Il ragionamento posto alla base della decisione della Suprema Corte è coerente con la giurisprudenza radicatasi in merito all’obbligo di fedeltà che lega il dipendente al datore di lavoro.

Invero, costituisce principio acquisito dalla giurisprudenza di legittimità quello secondo il quale «l’obbligo di fedeltà a carico del lavoratore subordinato ha un contenuto più ampio di quello risultante dall’art. 2105 c.c.[1], dovendo integrarsi con gli artt. 1175 e 1375 c.c.[2], che impongono correttezza e buona fede anche nei comportamenti extralavorativi, necessariamente tali da non danneggiare il datore di lavoro» (così Cass. n. 14176/2009).

In altre parole, la violazione dell’obbligo di fedeltà che legittima l’applicazione della misura disciplinare del licenziamento è ravvisabile soltanto laddove il lavoratore non si astenga dal porre in essere sia i comportamenti espressamente vietati dall’art. 2105 c.c. sia qualsiasi altra condotta che, per la natura e per le possibili conseguenze, risulti in contrasto con i doveri connessi al suo inserimento nella struttura e nell’organizzazione dell’impresa, ivi compresa la mera preordinazione di attività contraria agli interessi del datore di lavoro potenzialmente produttiva di danno (così Cass. n. 6957/2005; Cass. n. 2474/2008; Cass. n. 14176/2009; Cass. n. 3822/2011; conf. Cass. 144/2015).

Nel caso di specie, il ricorso proposto dalla società veniva rigettato in quanto la Suprema Corte non ha ritenuto ravvisabili i succitati principi; in particolare:

  1. la CTU confermava la veridicità della patologia per la quale il lavoratore aveva chiesto ed ottenuto di essere adibito a mansioni meno gravose, nonché l’incompatibilità di tale malattia con le mansioni di bilanciatore anteriormente svolte dal dipendente;
  2. secondo la CTU non emergevano dati concreti tali da quantificare un pregiudizio effettivo od anche solo potenziale alle condizioni di salute del lavoratore derivante dal praticare l’attività ludico-sportiva contestata;

Per tali motivi, la Corte di Legittimità condivideva il ragionamento giuridico operato dalla Corte triestina che, attenendosi alle risultanze della CTU, escludeva la mala fede del lavoratore.

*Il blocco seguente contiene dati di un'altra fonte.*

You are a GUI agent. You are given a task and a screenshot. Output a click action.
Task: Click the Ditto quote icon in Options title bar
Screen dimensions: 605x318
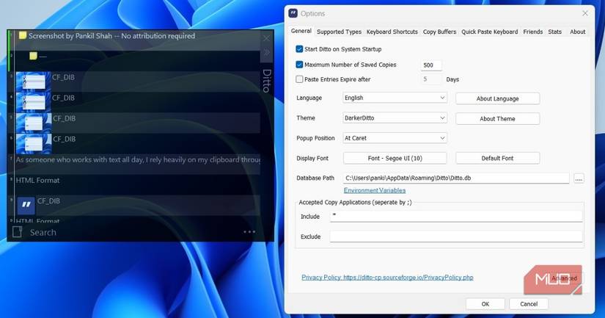click(293, 13)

Ecco che, sulla scorta di tali principi, secondo Suprema Corte è legittimo il licenziamento nell’esclusiva ipotesi in cui il lavoratore con il suo comportamento diminuisca la propria capacità produttiva, agevolando una ricaduta nello stato di malattia, rigettava il ricorso non ritenendo integrati tali presupposti.

[1] Art. 2105 cod. civ .Obbligo di fedeltà.
Il prestatore di lavoro non deve trattare affari, per conto proprio o di terzi, in concorrenza con l’imprenditore, né divulgare notizie attinenti all’organizzazione e ai metodi di produzione dell’impresa, o di farne uso in modo da poter recare ad essa pregiudizio.
[2] Art. 1175 cod. civ. Comportamento secondo correttezza.
Il debitore e il creditore devono comportarsi secondo le regole della correttezza
Art. 1375 cod. civ. Esecuzione di buona fede.
Il contratto deve essere eseguito secondo buona fede.